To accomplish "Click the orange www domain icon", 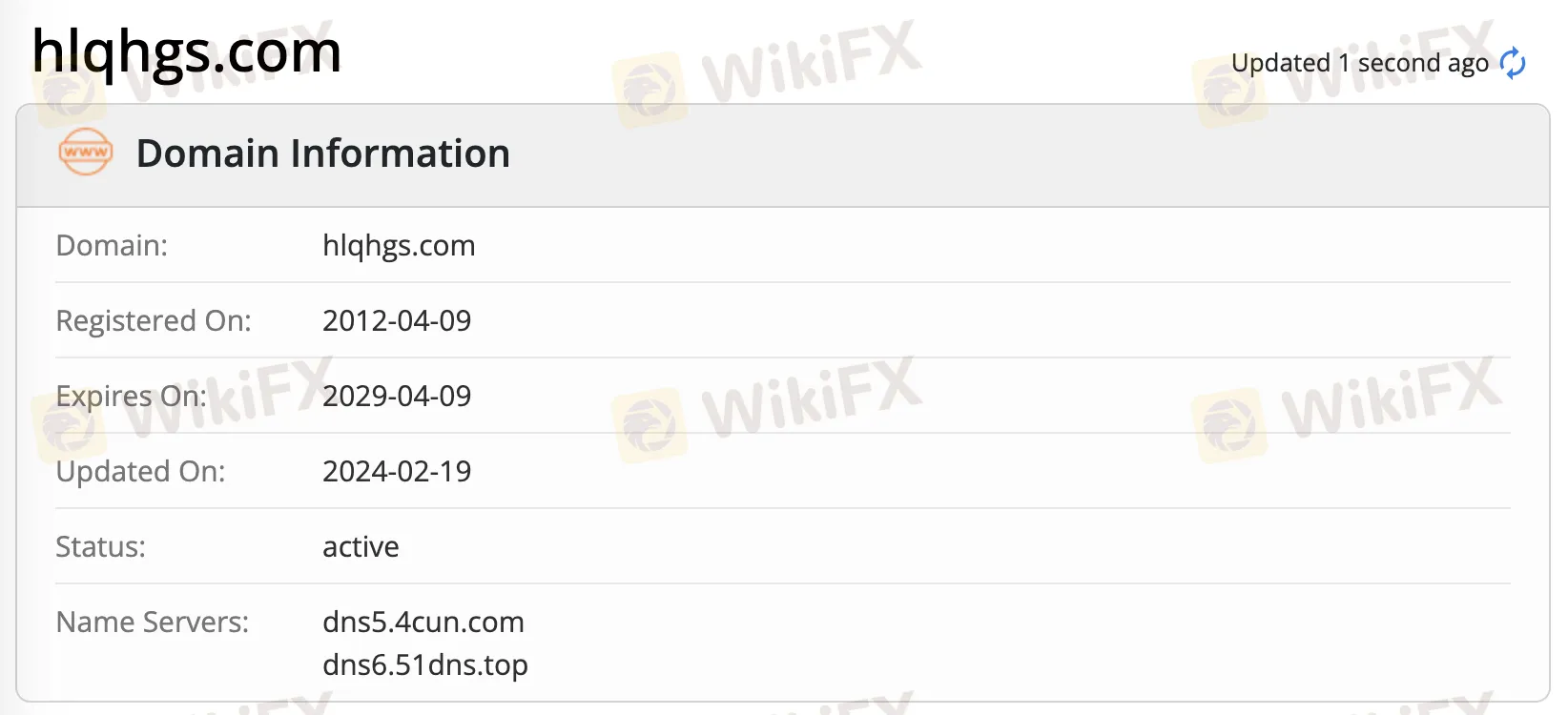I will pyautogui.click(x=86, y=153).
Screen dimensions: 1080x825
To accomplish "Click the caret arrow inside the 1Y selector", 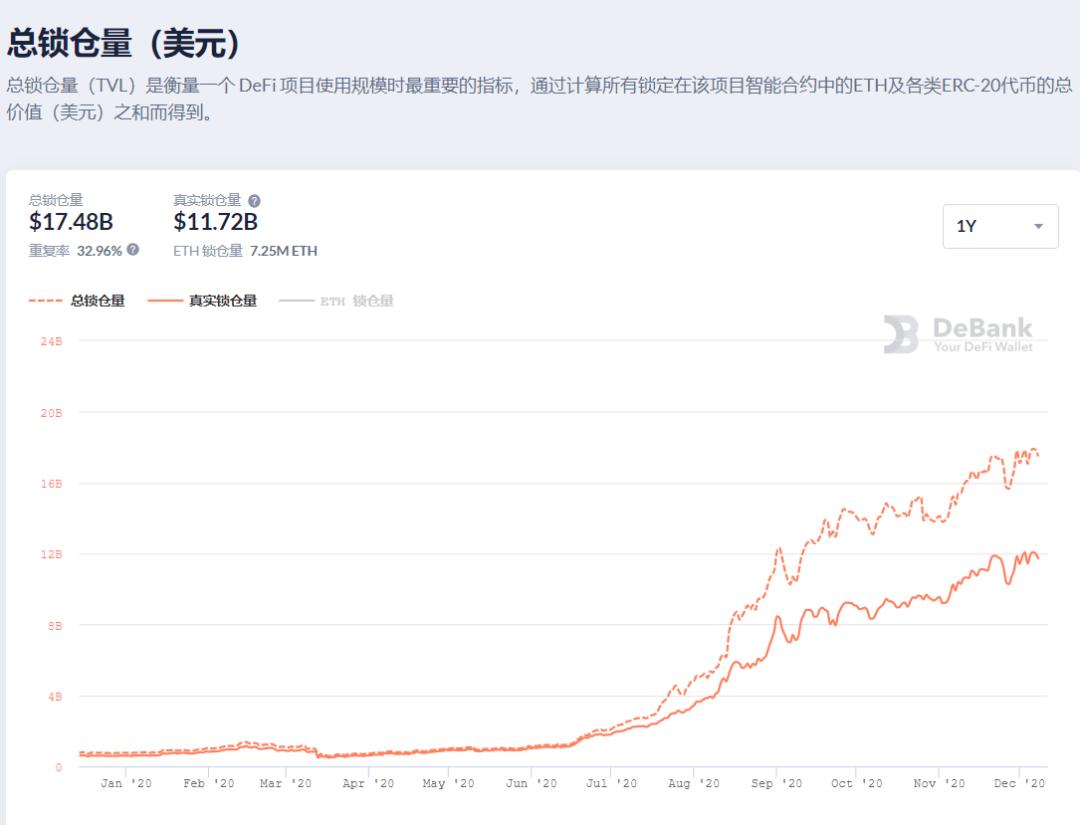I will tap(1036, 226).
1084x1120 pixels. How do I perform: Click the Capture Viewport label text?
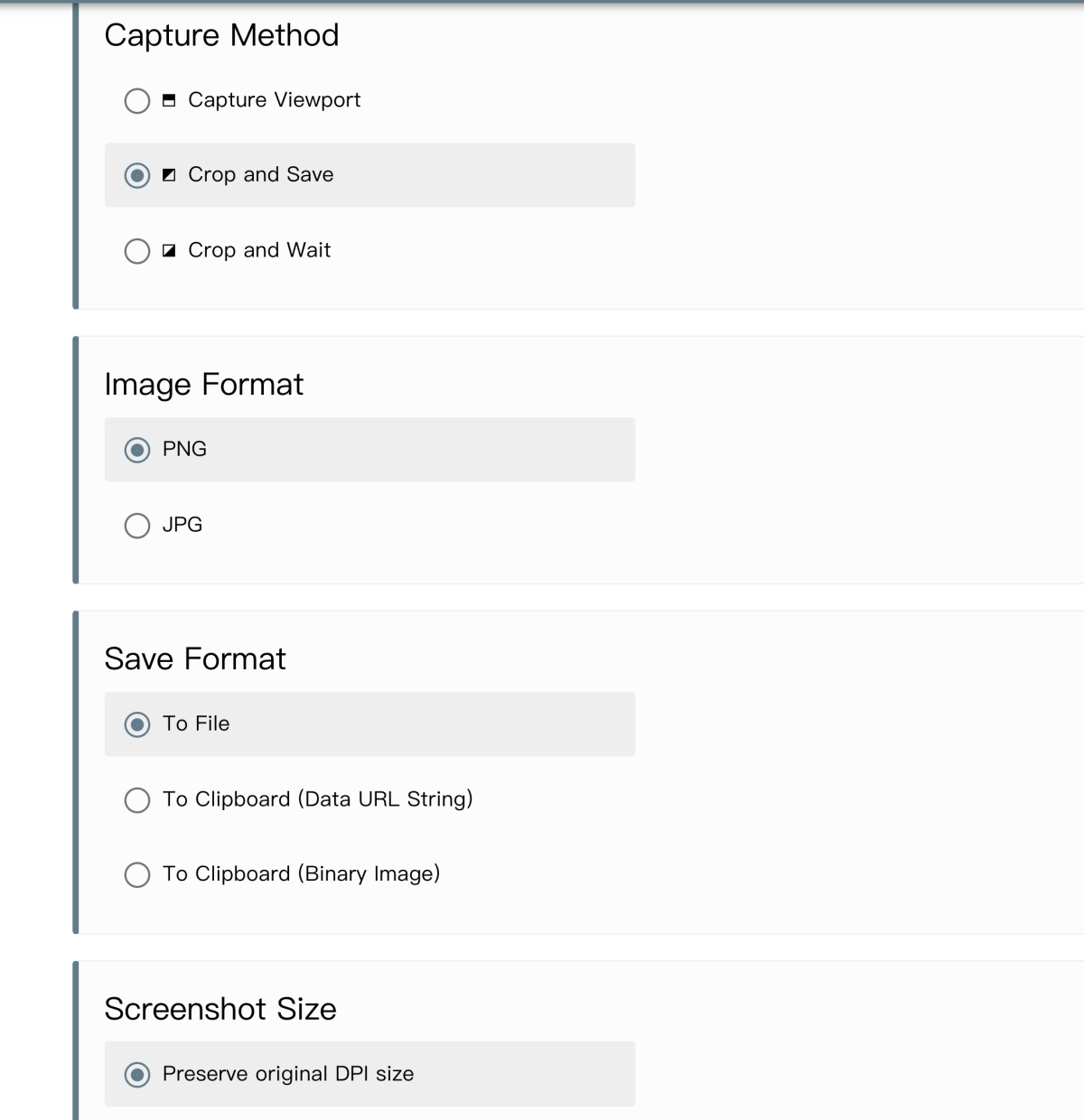tap(274, 100)
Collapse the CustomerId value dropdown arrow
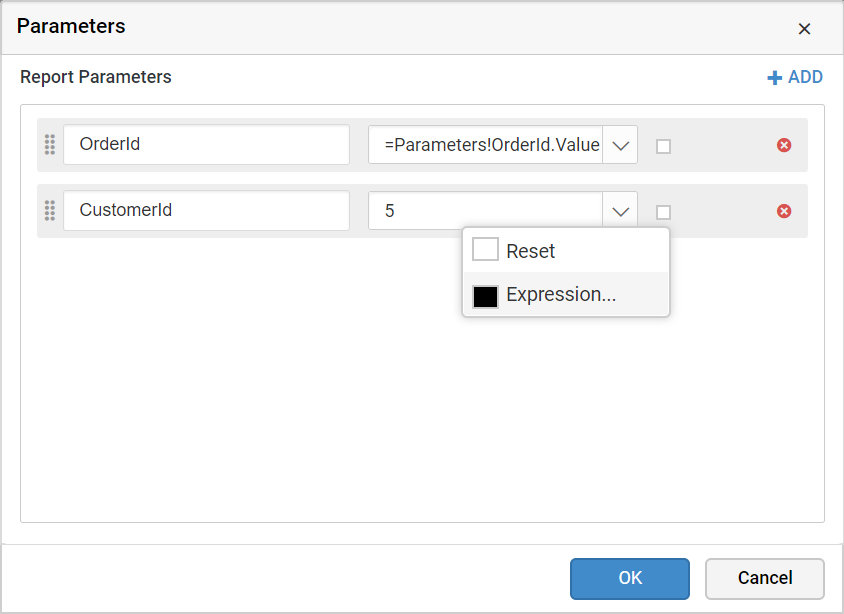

# # # # # # #

:: TASK ::
Please transcribe, word for word, every line from the one containing "1084x1120 pixels. How" through the last line of the records, both included, and leave the pictures out.

:: THE COMPLETED TASK ::
1084x1120 pixels. How do I perform: Click the Capture Viewport label text?
tap(274, 100)
Collapse the CustomerId value dropdown arrow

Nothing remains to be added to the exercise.